• _ACTIVITY_
Give back only the lines in the records below from the one with "Where should I click to: Click the Member" to the one with "Task: Select the Upload File option", both inclusive, word for word.

── DATA FOR REVIEW ──

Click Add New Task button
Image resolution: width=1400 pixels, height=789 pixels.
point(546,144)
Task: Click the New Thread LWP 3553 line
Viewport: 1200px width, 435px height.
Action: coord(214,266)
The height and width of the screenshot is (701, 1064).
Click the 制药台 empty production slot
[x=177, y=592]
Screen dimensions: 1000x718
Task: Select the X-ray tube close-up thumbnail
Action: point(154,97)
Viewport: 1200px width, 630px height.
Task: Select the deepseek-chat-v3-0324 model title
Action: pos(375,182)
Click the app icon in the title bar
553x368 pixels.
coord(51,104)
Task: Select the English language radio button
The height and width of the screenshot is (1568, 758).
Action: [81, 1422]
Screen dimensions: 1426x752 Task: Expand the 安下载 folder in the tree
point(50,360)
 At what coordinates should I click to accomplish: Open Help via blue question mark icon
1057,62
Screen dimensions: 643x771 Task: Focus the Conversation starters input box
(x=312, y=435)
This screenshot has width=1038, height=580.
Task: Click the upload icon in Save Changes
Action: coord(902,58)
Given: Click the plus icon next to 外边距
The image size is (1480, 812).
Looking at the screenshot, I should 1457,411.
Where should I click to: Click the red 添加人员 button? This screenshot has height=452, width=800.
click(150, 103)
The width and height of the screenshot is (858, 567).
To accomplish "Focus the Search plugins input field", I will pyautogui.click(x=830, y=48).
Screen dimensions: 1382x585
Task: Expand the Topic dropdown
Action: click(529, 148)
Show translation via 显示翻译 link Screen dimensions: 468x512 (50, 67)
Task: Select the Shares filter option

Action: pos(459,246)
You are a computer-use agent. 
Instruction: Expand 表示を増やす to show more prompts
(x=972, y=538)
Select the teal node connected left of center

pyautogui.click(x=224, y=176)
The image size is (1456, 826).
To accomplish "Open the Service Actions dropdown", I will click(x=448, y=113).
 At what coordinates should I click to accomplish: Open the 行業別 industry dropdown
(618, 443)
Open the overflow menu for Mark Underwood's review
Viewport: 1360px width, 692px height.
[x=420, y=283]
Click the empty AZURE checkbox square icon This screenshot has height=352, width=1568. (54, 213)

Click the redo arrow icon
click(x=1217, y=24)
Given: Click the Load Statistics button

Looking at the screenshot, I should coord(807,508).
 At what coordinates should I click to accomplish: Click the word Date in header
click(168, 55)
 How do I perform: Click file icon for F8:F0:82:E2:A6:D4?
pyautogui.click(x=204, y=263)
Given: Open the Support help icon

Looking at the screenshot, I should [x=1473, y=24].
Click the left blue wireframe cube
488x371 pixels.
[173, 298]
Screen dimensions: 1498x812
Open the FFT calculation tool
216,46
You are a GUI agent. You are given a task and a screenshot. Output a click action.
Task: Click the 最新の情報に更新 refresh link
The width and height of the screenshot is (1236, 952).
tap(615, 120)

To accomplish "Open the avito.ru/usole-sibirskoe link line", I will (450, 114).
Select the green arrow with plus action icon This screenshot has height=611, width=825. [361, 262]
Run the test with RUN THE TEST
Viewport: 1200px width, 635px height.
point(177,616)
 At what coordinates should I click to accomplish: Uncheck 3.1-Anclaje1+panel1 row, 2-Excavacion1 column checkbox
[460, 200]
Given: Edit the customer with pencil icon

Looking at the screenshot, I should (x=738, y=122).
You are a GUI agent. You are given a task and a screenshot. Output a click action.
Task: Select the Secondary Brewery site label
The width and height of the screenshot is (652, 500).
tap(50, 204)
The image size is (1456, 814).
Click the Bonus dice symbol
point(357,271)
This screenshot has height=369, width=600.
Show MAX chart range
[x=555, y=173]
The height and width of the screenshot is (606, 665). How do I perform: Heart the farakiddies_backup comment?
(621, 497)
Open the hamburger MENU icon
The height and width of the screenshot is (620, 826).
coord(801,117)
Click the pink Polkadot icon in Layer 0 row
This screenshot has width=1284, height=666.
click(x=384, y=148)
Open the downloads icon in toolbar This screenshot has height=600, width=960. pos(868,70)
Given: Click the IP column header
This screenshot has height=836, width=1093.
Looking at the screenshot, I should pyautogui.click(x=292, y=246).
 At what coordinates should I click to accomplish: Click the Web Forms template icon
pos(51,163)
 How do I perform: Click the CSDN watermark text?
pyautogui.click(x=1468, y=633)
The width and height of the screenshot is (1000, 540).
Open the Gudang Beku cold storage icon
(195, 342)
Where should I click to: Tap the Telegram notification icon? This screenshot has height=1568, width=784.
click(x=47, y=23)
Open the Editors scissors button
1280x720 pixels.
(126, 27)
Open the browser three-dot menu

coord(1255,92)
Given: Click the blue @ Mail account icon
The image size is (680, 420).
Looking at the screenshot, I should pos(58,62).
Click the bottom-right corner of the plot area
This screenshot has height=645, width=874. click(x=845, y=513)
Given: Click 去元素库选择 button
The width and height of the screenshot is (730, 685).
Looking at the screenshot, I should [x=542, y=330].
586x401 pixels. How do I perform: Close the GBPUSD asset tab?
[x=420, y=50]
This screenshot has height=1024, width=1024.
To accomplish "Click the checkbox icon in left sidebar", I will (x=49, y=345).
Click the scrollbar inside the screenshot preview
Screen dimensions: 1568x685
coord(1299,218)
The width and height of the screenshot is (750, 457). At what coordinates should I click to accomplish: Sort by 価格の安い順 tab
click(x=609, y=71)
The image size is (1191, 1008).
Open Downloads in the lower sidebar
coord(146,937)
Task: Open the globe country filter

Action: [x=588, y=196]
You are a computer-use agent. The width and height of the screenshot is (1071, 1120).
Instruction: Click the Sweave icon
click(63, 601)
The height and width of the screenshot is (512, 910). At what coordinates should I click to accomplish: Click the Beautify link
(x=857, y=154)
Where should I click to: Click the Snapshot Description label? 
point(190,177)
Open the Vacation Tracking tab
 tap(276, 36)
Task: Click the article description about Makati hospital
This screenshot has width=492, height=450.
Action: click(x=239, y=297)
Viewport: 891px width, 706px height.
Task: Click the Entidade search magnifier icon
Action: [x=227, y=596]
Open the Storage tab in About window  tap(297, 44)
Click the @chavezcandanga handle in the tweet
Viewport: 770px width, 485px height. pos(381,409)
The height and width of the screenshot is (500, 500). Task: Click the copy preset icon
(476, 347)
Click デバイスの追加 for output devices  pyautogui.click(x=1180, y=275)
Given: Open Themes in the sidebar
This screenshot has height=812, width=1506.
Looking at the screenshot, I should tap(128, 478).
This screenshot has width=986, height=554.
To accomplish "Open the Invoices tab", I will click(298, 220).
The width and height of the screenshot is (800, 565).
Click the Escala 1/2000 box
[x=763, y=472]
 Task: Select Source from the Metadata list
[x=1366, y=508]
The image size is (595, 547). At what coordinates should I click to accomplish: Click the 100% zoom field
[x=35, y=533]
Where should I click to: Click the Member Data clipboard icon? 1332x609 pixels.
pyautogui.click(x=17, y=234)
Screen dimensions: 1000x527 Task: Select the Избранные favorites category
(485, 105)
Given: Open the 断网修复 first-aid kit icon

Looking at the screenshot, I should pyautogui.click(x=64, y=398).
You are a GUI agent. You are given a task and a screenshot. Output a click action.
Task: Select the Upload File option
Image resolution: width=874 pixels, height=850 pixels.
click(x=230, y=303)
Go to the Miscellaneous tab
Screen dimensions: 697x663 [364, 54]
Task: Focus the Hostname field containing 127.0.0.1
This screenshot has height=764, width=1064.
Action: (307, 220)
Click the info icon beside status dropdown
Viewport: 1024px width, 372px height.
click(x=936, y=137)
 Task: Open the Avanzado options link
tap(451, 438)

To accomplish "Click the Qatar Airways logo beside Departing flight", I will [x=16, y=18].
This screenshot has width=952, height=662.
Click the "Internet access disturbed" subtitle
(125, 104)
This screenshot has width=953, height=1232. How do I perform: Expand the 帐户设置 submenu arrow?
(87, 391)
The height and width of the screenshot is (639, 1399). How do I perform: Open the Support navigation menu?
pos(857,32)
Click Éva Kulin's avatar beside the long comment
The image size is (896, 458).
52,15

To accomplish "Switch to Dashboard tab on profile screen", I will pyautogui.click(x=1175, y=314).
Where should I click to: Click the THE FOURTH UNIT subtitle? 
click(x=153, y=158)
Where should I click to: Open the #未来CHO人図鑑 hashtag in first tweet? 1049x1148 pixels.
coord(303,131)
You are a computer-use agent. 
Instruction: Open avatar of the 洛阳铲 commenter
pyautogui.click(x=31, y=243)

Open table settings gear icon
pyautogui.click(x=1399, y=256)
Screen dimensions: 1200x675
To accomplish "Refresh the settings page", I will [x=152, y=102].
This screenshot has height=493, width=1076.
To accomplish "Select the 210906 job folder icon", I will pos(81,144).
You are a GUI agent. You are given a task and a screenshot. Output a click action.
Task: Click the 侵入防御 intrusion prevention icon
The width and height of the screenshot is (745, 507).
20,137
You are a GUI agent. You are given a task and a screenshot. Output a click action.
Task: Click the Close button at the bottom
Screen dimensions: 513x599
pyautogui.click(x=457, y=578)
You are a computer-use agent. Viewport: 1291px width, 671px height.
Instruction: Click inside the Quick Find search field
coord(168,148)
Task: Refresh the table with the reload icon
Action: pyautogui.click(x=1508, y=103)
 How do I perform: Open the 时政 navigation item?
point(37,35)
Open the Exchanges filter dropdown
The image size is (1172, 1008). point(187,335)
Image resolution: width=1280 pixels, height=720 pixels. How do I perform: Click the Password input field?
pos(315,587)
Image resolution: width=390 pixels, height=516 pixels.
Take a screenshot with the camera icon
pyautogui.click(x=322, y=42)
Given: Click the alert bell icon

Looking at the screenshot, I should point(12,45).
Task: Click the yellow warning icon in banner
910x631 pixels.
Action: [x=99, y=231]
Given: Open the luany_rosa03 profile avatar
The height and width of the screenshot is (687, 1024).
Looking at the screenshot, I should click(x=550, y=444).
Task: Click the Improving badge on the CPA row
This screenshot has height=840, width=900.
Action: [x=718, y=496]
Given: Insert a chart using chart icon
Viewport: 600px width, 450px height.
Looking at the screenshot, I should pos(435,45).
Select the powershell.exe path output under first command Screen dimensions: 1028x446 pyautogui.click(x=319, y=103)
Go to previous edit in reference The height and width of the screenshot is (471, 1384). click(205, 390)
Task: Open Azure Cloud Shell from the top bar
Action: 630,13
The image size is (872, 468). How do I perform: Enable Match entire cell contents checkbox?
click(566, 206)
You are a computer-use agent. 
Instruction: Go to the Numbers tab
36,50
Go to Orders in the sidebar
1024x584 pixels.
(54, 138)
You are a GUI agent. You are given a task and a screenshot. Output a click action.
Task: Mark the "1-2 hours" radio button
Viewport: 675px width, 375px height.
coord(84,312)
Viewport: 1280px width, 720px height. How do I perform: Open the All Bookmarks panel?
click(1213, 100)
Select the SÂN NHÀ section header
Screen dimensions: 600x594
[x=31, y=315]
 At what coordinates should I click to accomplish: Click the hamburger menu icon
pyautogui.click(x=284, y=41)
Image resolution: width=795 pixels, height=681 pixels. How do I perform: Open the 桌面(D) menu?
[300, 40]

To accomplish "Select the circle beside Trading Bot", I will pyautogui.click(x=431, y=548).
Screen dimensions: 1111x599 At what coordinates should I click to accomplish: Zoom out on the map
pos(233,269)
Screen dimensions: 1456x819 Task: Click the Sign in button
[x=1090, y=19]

───

• _YOUR RESPONSE_
Where should I click to: Click the Member Data clipboard icon? 1332x609 pixels.
pyautogui.click(x=17, y=234)
Screen dimensions: 1000x527 Task: Select the Избранные favorites category
(485, 105)
Given: Open the 断网修复 first-aid kit icon

Looking at the screenshot, I should pyautogui.click(x=64, y=398).
You are a GUI agent. You are given a task and a screenshot. Output a click action.
Task: Select the Upload File option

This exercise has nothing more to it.